Search is changing forever: here comes answer engine optimization. When the consumer is ready to buy, one-click becomes a zero-click. When an AI orders your laundry detergent because it knows the jug is light, the "moment of purchase" disappears. AI also solves for obstacles between you and your consumer to deliver the product, turning "how it gets there" into a math problem, not a logistics nightmare.

Finally, the data from that delivery and the consumers’ use feeds right back into step one. The circle closes instantly -- potentially in seconds, not weeks or months. AI will be involved in just about every aspect of the marketing and advertising process.

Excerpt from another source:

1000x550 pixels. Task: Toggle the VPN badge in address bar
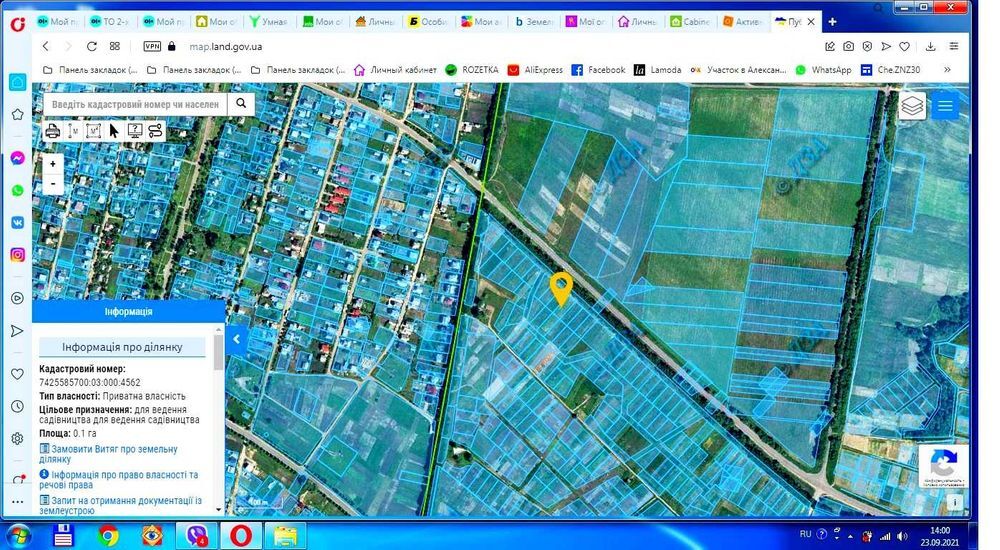(x=152, y=46)
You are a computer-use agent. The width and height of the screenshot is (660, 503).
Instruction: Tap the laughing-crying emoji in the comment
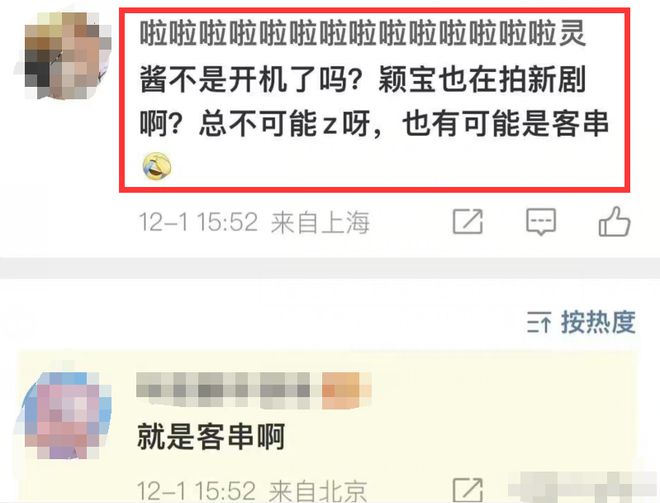157,167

Many marketing leaders find themselves paralyzed because they’re trying to "implement AI" as a line item. You can’t. It’s like trying to implement electricity in 1920. (Actually, I read somewhere that some hotels had to put up signs telling guests not to be afraid of the lightbulbs. AI is in the lightbulb-fear stage right now.)

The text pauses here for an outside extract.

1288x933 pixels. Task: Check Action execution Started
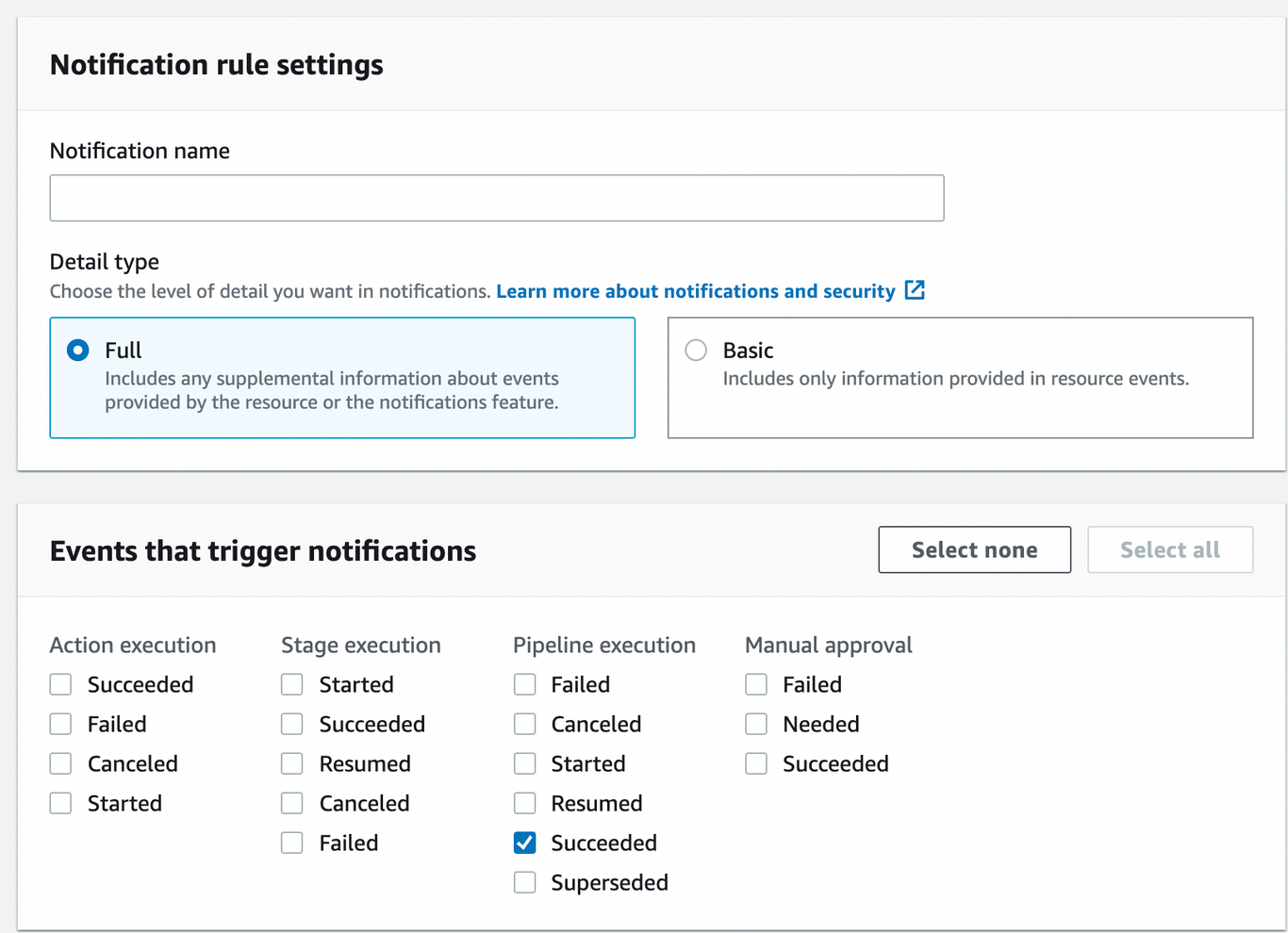coord(60,803)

The frustration I’m seeing is that we’re trying to use a 2010 approach to manage a 2026 reality. You can't have "silos" when technology is horizontal, omnipresent and omnipotent.

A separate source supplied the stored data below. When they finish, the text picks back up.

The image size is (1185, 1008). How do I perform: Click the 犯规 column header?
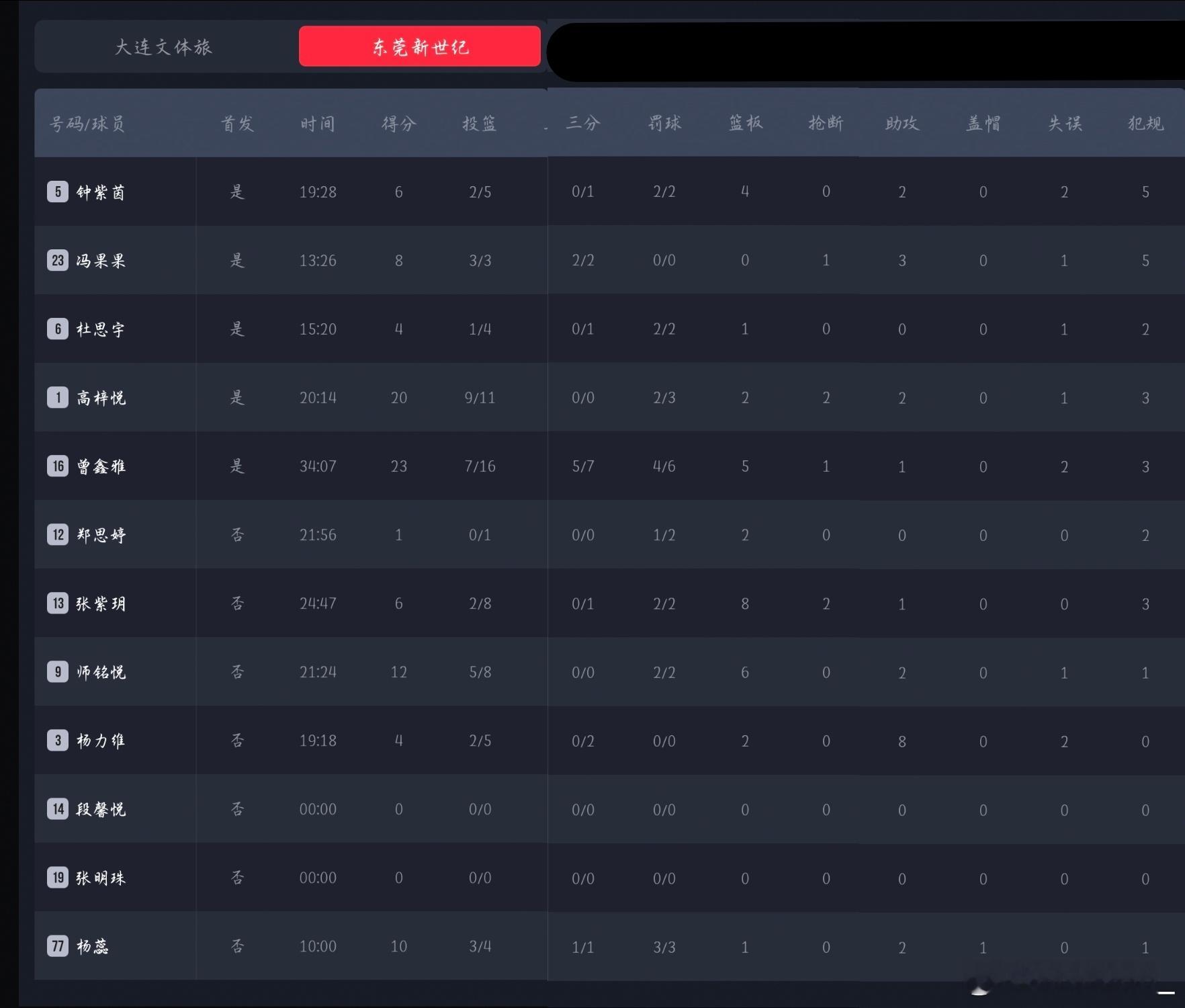1146,123
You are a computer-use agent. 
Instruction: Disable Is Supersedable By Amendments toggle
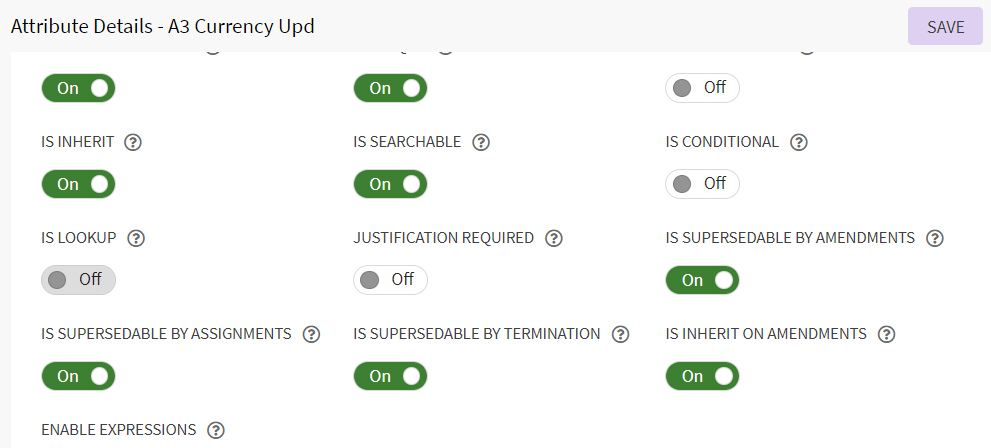coord(702,280)
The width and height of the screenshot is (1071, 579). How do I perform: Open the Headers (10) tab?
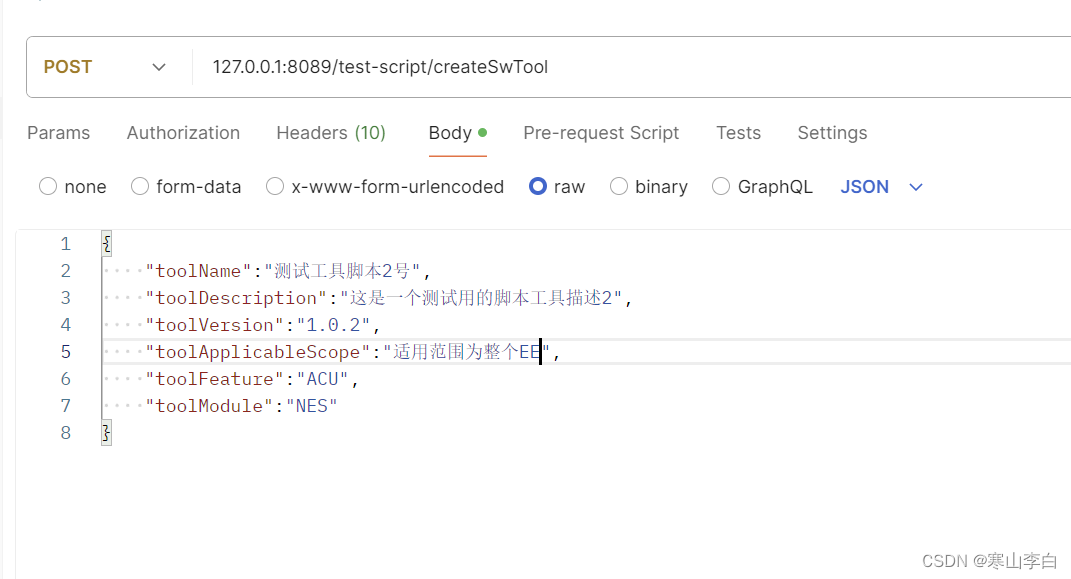(331, 133)

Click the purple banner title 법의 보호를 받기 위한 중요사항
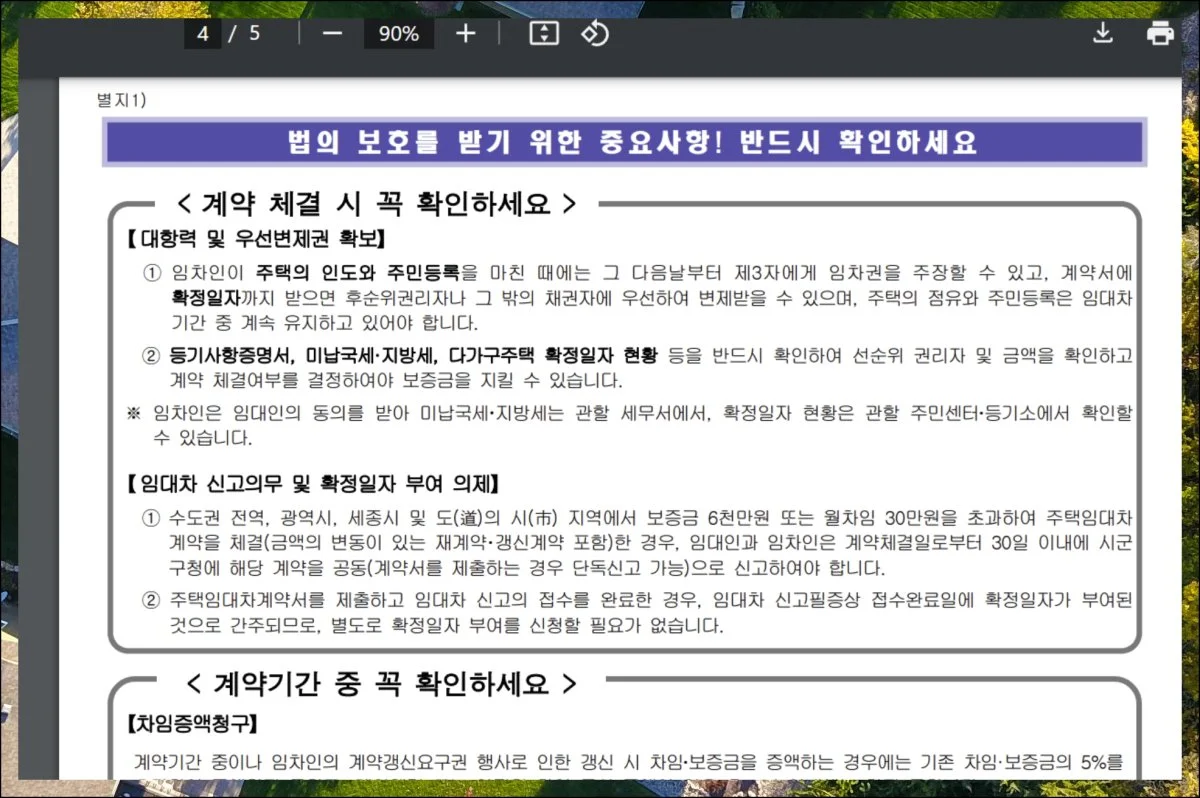click(x=624, y=142)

Rather than putting a department in place, focus your AI energy on solving your biggest pain points. If they’re not sexy, even better. Optimizing and solving pain points that are persistently annoying will generate a far bigger pay-off than launching a cute AI answer bot on your website.

And don’t rely on AI too much, too soon. Do not follow the herd and fire large numbers of “doers” in your organization. Instead, empower them to improve their doing with AI. That way, people who have time/volume challenges in their work will find doable solutions rather than being replaced with disconnected, engineered monstrosities.

The marketing ecosystem isn't breaking; it’s evolving into a nervous system. You can be either the brain or the byproduct.